The EPA along with members from the CDC welcomed a packed house to a public info session on the train derailment's aftermath in East Palestine. This comes as progress continues to be made this week with clean-up efforts at ground zero. Both government organizations say they're continuing to work to make the village as safe as possible. 

More answers are given to concerned residents as the East Palestine community passes the 4-month mark since the life-changing train derailment.

The EPA, CDC, and the Agency for Toxic Substances and Disease Registry joining forces in efforts to be transparent with the public on cleanup efforts and health concerns.

"Also, to lay out some of the draft findings from their assessment of chemical exposure or ACE survey that they conducted back in March," said Mark Durano with the U.S. EPA.

In the ACE survey, 88% of Ohioans surveyed said they were exposed to harmful substances. 86% of Pennsylvanians reported at least one new or worsening physical or mental health symptom after the derailment.  

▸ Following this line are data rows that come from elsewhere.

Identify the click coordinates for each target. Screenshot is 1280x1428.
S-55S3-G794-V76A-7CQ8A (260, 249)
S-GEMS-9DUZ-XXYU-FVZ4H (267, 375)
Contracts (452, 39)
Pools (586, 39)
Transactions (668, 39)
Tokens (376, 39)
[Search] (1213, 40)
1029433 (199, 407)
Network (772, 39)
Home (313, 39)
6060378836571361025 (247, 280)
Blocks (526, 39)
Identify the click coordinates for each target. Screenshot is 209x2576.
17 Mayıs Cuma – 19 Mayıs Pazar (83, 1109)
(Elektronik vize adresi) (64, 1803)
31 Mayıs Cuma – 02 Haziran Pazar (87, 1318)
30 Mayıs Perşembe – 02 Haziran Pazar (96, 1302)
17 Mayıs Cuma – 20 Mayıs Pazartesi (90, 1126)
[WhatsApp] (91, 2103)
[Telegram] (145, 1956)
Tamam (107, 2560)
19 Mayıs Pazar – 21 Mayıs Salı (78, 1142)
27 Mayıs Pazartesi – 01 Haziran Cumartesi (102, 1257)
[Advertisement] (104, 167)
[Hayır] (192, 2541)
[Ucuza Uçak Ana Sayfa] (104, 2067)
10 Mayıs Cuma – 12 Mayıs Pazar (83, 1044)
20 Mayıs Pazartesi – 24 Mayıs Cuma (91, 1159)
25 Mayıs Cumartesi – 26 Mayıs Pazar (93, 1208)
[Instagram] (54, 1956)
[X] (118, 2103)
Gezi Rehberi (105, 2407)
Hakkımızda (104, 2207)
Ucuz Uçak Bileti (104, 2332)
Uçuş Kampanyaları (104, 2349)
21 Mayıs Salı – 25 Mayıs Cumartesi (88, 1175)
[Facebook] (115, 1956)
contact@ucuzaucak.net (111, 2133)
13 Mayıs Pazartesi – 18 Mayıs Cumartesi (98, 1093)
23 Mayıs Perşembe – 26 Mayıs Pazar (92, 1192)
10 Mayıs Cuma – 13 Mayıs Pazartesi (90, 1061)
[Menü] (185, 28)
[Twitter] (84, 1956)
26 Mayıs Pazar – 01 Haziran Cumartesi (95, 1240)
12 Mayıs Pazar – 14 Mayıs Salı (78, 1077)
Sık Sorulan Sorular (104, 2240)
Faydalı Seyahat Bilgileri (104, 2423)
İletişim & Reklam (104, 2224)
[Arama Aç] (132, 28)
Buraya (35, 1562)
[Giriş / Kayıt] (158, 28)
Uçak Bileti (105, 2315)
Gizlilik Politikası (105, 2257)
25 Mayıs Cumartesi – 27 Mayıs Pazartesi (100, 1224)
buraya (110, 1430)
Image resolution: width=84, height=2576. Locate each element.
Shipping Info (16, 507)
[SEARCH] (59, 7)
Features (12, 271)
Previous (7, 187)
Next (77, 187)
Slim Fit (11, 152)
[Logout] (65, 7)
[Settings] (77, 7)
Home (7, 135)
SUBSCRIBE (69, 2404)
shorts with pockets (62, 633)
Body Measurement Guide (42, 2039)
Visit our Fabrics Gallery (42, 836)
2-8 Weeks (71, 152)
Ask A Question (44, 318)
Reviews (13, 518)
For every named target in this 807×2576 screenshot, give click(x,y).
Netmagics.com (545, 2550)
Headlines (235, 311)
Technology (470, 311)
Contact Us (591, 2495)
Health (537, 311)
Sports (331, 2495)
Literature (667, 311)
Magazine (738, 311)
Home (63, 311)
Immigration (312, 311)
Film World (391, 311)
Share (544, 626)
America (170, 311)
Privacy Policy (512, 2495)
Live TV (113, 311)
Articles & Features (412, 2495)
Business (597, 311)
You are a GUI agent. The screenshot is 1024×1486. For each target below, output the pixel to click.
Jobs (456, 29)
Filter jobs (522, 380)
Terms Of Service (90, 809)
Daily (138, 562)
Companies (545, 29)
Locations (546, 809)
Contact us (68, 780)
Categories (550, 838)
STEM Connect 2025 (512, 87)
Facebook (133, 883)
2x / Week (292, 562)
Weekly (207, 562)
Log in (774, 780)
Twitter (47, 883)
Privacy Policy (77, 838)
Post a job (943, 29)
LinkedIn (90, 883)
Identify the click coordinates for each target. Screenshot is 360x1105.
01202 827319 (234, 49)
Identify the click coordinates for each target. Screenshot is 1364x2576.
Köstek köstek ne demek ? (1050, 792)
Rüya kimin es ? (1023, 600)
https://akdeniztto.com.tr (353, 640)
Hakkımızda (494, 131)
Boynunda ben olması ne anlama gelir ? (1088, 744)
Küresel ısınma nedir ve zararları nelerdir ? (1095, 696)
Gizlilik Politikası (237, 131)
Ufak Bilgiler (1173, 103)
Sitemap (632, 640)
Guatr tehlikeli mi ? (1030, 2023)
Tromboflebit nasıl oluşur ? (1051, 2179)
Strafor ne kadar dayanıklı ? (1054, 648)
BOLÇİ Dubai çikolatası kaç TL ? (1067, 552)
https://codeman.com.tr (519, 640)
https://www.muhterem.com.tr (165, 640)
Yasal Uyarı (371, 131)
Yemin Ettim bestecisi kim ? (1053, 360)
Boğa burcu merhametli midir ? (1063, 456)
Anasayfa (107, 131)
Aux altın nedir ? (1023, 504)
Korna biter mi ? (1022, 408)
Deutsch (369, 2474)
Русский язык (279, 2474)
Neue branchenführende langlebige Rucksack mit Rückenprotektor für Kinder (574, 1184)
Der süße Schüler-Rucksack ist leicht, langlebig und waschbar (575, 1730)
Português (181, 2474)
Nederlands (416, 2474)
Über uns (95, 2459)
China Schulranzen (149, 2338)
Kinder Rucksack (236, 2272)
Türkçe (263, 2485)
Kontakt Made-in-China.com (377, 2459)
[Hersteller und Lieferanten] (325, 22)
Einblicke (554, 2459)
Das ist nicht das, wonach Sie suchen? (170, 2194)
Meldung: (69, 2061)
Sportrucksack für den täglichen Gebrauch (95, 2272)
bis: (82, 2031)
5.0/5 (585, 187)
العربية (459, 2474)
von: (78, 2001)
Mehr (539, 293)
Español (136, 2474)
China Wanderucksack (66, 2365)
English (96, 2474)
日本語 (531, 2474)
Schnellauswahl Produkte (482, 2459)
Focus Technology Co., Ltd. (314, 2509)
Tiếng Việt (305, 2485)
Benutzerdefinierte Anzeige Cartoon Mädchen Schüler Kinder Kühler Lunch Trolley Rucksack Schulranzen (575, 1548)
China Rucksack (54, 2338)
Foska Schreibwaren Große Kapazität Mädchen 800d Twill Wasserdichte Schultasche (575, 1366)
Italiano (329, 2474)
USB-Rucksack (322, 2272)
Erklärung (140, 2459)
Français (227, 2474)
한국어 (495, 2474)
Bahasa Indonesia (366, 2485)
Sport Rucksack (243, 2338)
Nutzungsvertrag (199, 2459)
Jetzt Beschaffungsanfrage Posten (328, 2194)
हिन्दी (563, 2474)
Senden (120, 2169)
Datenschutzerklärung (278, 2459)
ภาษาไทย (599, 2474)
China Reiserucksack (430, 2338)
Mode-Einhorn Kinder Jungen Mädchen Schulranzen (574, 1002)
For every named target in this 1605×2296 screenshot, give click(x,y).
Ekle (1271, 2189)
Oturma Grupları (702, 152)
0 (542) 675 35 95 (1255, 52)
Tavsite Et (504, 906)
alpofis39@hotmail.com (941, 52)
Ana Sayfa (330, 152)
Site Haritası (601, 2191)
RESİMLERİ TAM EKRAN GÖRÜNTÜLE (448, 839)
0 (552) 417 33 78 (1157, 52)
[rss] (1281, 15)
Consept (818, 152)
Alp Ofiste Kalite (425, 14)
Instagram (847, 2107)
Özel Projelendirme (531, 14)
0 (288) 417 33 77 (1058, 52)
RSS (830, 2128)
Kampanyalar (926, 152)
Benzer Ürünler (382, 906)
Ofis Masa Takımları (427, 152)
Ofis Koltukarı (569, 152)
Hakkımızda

"The reason why we did an investigation here is that we really wanted to learn how the release of chemicals has affected the people," said Jill Shugart with the CDC.

This comes as there's still a lot of uncertainty with the EPA's testing, a lot of residents tell me they don't necessarily trust the lengths the EPA is going to perform efficient, in-depth testing.

"We have hundreds of thousands of data points to show that there are no emissions coming off that site," Durano said. "We also recognize that a lot of residents are unsure about the air quality in our homes. But we try to assure them that the samples we are collecting show that primary contaminants of concern are volatile organic, they don't hang around long."

This comes as most soil underneath the tracks has been removed, and over 50,000 tons of waste and over 20 million gallons of contaminated water have been removed and disposed of.

This week, crews are excavating near North Pleasant Drive, sheet piling is being installed around the track, and vapor suppressants are now being used to control odors, according the EPA's weekly train derailment response newsletter. 

"So, it's been a tremendous effort," Durano said. "It's been a huge site by our standards, so we're seeing progress."

Durano said in a few weeks, train tracks will be rebuilt on the north side of the derailment site. Then focus will go towards soil testing north and south of the tracks where the tank cars were staged.